Le modifiche introdotte sono il frutto di un approfondito lavoro svolto in XI Commissione alla Camera dei Deputati, nell’ambito di un’indagine conoscitiva deliberata all’inizio del 2021 e votata all’unanimità sia nel suo avvio che nella sua conclusione il 9 marzo 2022. Il lavoro è stato molto intenso, sono stati convocati operatori del settore, professori universitari, giuristi, esperti e chiaramente c’è stata una dialettica, con la partecipazione anche di alcune piattaforme digitali. All’esito di quell’Indagine è stato stilato un documento che ha elencato le caratteristiche principali dell’economia dei cosiddetti digital creators, dell’attività lavorativa che viene svolta all’interno delle piattaforme ed alcune criticità che sono emerse. Ebbene, nell’ambito di questo lavoro, sicuramente ambizioso, è stato importante ricostruire, in termini storico-economici e sociali la figura del content creator e creare così finalmente un canale di comunicazione diretto all’interno della Camera dei Deputati e, segnatamente, in seno alla Commissione lavoro. Il documento, poi, ha costituito la base per muovere i primi passi a sostegno di questa economia, con la novella inserita all’interno del D.L. Concorrenza oggetto del presente elaborato.
Ovviamente, le norme devono essere - e, in questo caso, lo sono - coerenti con il quadro normativo europeo, che è in continuo aggiornamento, ma che comunque già comprende e dispone l’adozione di questo tipo di soluzioni, soprattutto per quanto riguarda i meccanismi di risoluzione alternativa delle controversie.
D’altro canto, anche a livello comunitario, permane solarmente l’esigenza di intervenire e regolamentare un fenomeno che, come abbiamo avuto modo di ricostruire in precedenza, si è insinuato nelle dinamiche del mercato globale al pari di quanto avvenuto in epoche passate con gli operatori di altrettanti mezzi di broadcasting, considerati ormai “tradizionali”.

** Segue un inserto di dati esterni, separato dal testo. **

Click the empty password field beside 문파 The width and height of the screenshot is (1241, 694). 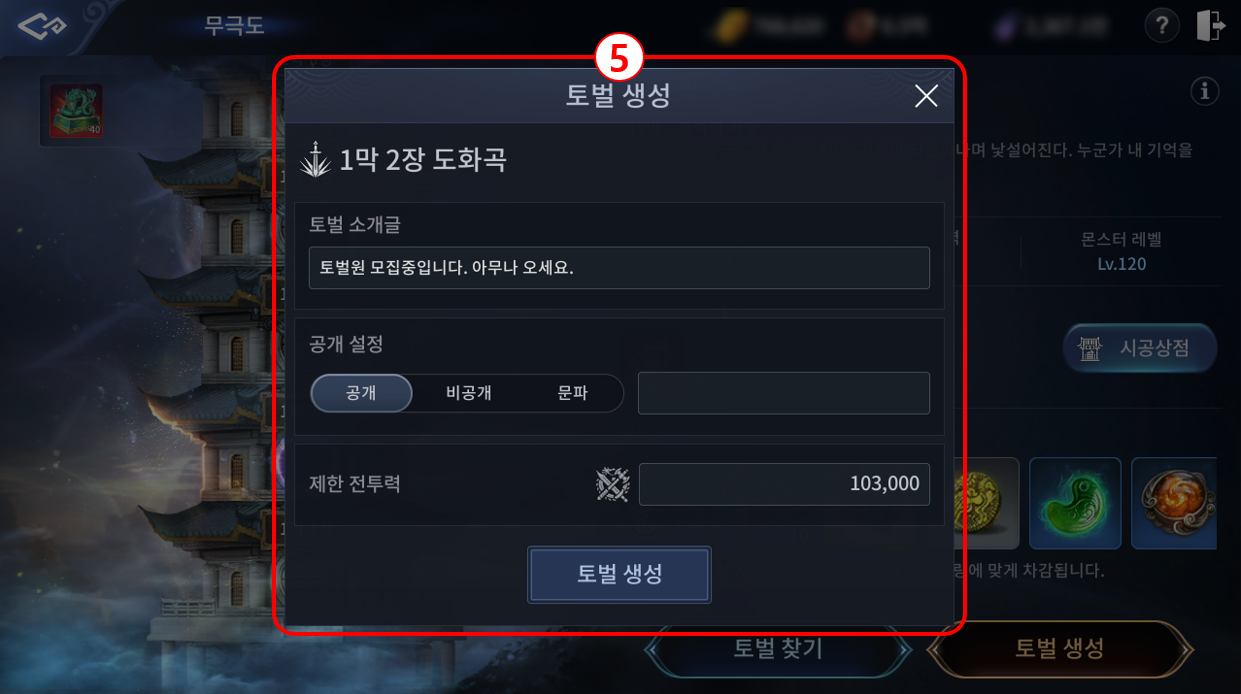(784, 393)
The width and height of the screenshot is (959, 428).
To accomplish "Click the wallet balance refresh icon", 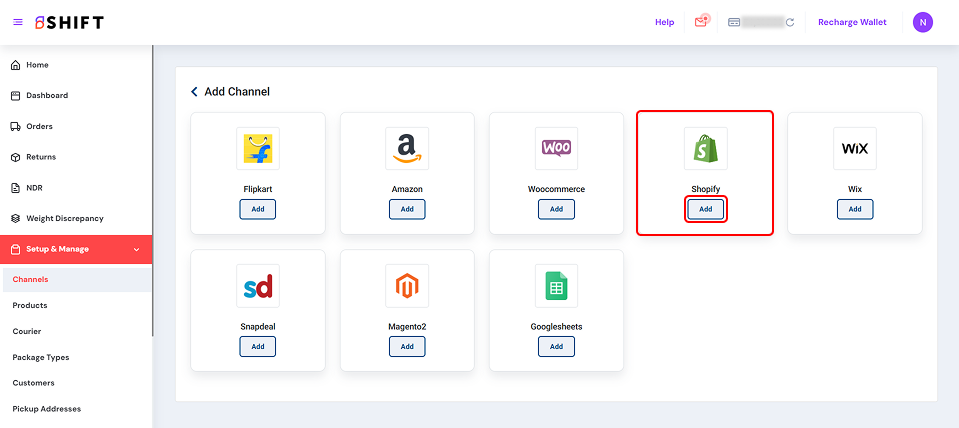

Tanto il dato comunitario quanto quello italiano, rilevano una notevole crescita nell’utilizzo dei social network rispetto all’anno precedente, quando lo stesso era stato del 54% a livello europeo e del 42% a livello nazionale, dimostrando l’importanza e la crescente diffusione dei nuovi media digitali tra la popolazione.
A ciò si aggiunga che, l’Italia, secondo i dati divulgati dalla Global Consumer Survey, nella classifica di Statista, è considerato il quarto paese al mondo che gode del forte “potere” degli influencer di orientare gli acquisti dei consumatori, rispettivamente dopo il Brasile, l’India e la Cina. Emerge, inoltre, che tra gli Europei, gli italiani sono i più “influenzabili”, in quanto il 22% del campione intervistato ha dichiarato di aver effettuato un acquisto per una celebrità o un influencer che sponsorizzava il prodotto (il sondaggio di Statista è stato effettuato su un campione variabile fra 1.000 e 7.600 utenti per Paese).
Ed ancora, il 68% dei brand sta pianificando un aumento di budget per l'influencer marketing nel 2022, mentre un 14% confermerà anche per quest’anno il valore di budget assegnato nel 2021.
In definitiva, c’è tantissimo da esplorare, teorizzare e disquisire sul fronte dei nuovi lavori, delle nuove professioni e delle nuove frontiere di tutela , però quelli in oggetto sono due interventi puntuali, che si pongono come un primo grande segnale per il mercato del digital tech nonché per l’aggiornamento del nostro quadro normativo che deve essere all’altezza delle sfide poste dall’innovazione.